かつて人類を生み出した創造主(「闇の力」=オーヴァーロード、テオス)の使徒であり、「闇の力」を「」とするのならば、天使とも呼ぶべき存在。
裏設定では「マラーク」と称されている(アラビア語で「天使」の意味)。
半人半獣の異形の姿だが、本来はこの世界の存在ではない為か、当初は映像記録等には残らないと云う設定があった。

なお、地球上の生物に似た特徴と姿を持つが、これは彼ら「使徒」が生物に似ているのではなく、『アギト』の世界観設定に於いては創造主である「闇の力」が、「使徒」の姿に準えて生物を生み出したと云う設定が存在する為である。
(旧約聖書における「神は自らの姿に似せてアダムを作った」という記述が元ネタか)
よって彼らの名称である「○○ロード」には、その生命体の君主と云う意味合いが込められていると考えられる。

初期設定では、テオスの似姿である人間が自分達の似姿である動物を家畜とした事に怒ったのがこの戦いの発端である。

因みに「○○ロード」とは、同系統の「使徒」に纏めて付けられた呼称であり、更に細かな個体毎の名称としては、
能力、身体的特徴により分類されたラテン語名(一部スペイン語、ギリシャ語が混ざる)が設定されている。
……余談となるが、現実の生物の学術名や分類上の名称にもラテン語が用いられるが、「アンノウン」の名称は敢えて現実のそれとは一致しない、法則からは外された名称が設定されている。

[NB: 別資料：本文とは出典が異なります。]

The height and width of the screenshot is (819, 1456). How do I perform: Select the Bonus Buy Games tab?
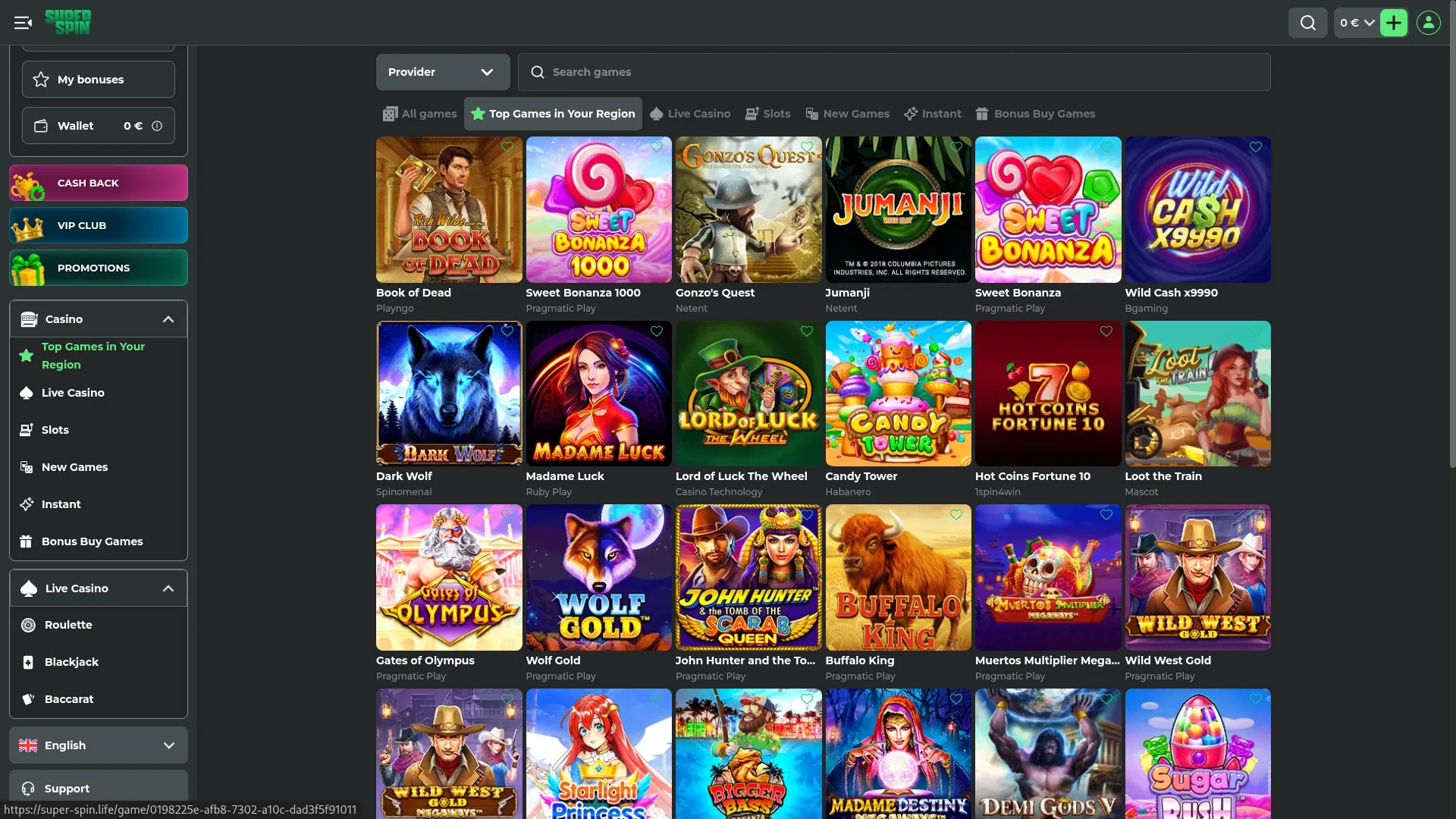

高い身体能力を持つ者や特殊能力を持つ者等、種類は様々だが、基本的に同系統の種族ならば似た特徴となるものの、個体毎の差異が大きいのが特徴。
一応、共通した要素としては背中に翼のような器官を持つ事と、特殊能力(超能力)の使用の際や消滅する際に頭上に出現する「光の輪」の様なエネルギーフィールドが挙げられる。
……いずれも「天使」を思わせる特徴であり、専用の武器もまた、この空間から出現する。
また、最初期には人間の攻撃が「届かない」という描写がされており、人間よりも高次元の存在である事が示唆されていた。

同種を率いる「クイーンロード」や、闇の力直属の「エルロード」といった上位個体も存在し、いずれも背中の翼状器官が大きい等の特徴を持つ。

なお、本編において主君である「闇の力」によってエネルギー体から受肉を果たし現世に降り立つ、という描写が見られ、肉体を喪いこの世界から消滅する際には「光の輪」を通して元の世界に還るのだとする意見もある。

以上のように神秘性が高い設定の為か、デザインは古代エジプトや古代ギリシャ、ローマ帝国時代を意識した物となっており、
その統一性の計られた完成度の高いデザインは人気が高く、デザイン画集も出版されている。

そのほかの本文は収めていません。